Given that serious investor interest in this asset class is still relatively new and growing rapidly, it is still too early to tell how much the residential markets will be affected. The size of the US single-family market cannot be overstated. There are nearly 85 million single family homes in the United States holding tens of billions of dollars in value. No matter how hot the investments are, it’s like trying to boil the ocean. Investors and large asset holders control about 55% of all apartments in the United States, but only 2.5% of single-family homes.
The value trap
We are already seeing original neighborhoods being altered by the increasing prevalence of SFR, but piecing these pockets together into a cohesive understanding is a challenge even for the best economists and analysts. This makes real estate data platforms even more important. Monitoring SFR’s impact on real estate markets relies on the same tools and technologies that investors use to place bets.
“It will be interesting to see how these investments affect home values, how they affect supply,” Mattice said. “Are house values in these areas increasing because decisions are made programmatically?” Will this result in the offer? Will more houses be built? Lots of opportunities to watch what’s going on. We need to monitor the data.
While many critics fear that US real estate wealth and equity could be transferred to corporations and investors, single-family rentals likely have a role to play in alleviating the housing shortage. Advocates say more supply is the only way to balance the scales. Single-family rental investors are rushing to provide this offer. Single-family rental construction home starts are up 30% from 2019. Already accounting for 6% of all homes under construction, experts expect that number to double over the next decade. which will make it the fastest growing housing sector in the United States. States. The greater the supply of housing, the problem is affordability. The prices of single-family homes for sale have increased an average of 3.6% over the past 20 years, while median household income has increased an average of 0.5% over the same period, forcing many people to to become owners or forcing them to rent single-family homes, according to the housing price index of the Federal Housing Finance Agency (FHFA).
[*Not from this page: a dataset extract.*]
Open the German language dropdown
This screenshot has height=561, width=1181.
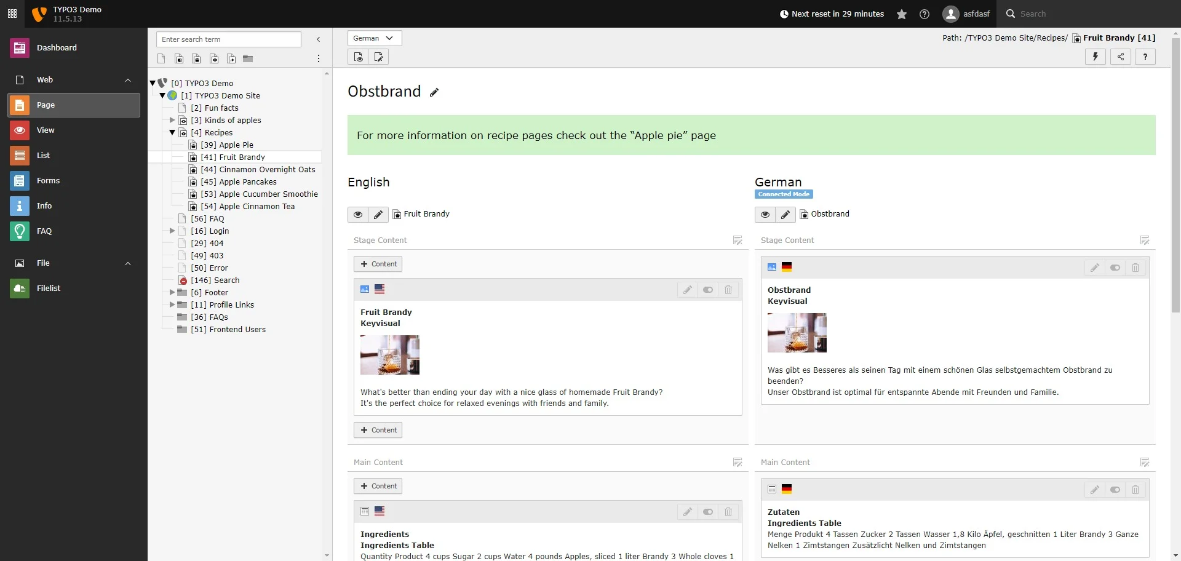pos(374,38)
The impact of off-market transactions on home prices is unclear. Typically, off-market deals offer potential sellers less than their home’s value, but the full price is paid in cash. Investors paid about 30% less than consumers for single-family homes in 2021, according to ATTOM home sales data. Housing advocates have a misconception that investors pay too much when most deals do the opposite. Individually, offers may be greatly reduced, but house prices as a whole are rising rapidly.
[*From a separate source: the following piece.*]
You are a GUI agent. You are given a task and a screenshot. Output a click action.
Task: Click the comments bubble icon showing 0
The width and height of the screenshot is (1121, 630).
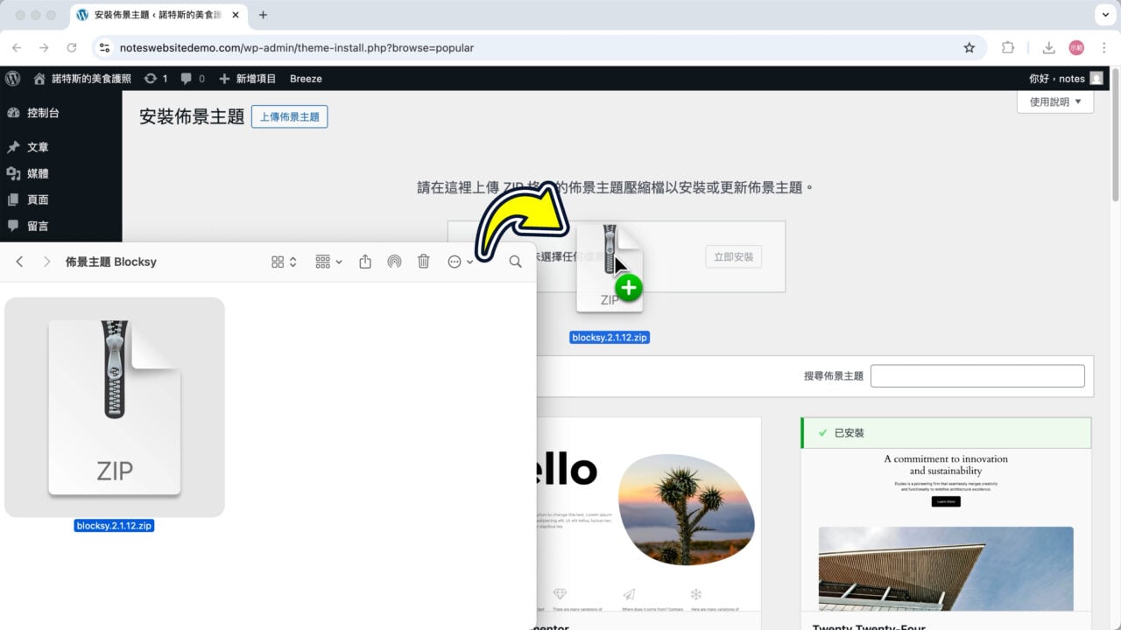tap(187, 78)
“Historically, investors have always accounted for between ten and fifteen percent of residential home purchases, and our data shows that is still the case today, albeit at the higher end of that range,” said RealtyTrac executive vice president Rick Sharga. “But the data does not support the ‘Wall Street buys Main Street’ theme which has been a popular theory for about a year.”
What is clear is that technology enabling easier off-market transactions is directly fueling SFR’s rapid growth as an investment class. What used to take years now takes days, allowing buyers to reach potential sellers with just a few clicks. SFR’s impact on property markets will be watched closely, but it’s safe to say the asset class is here to stay.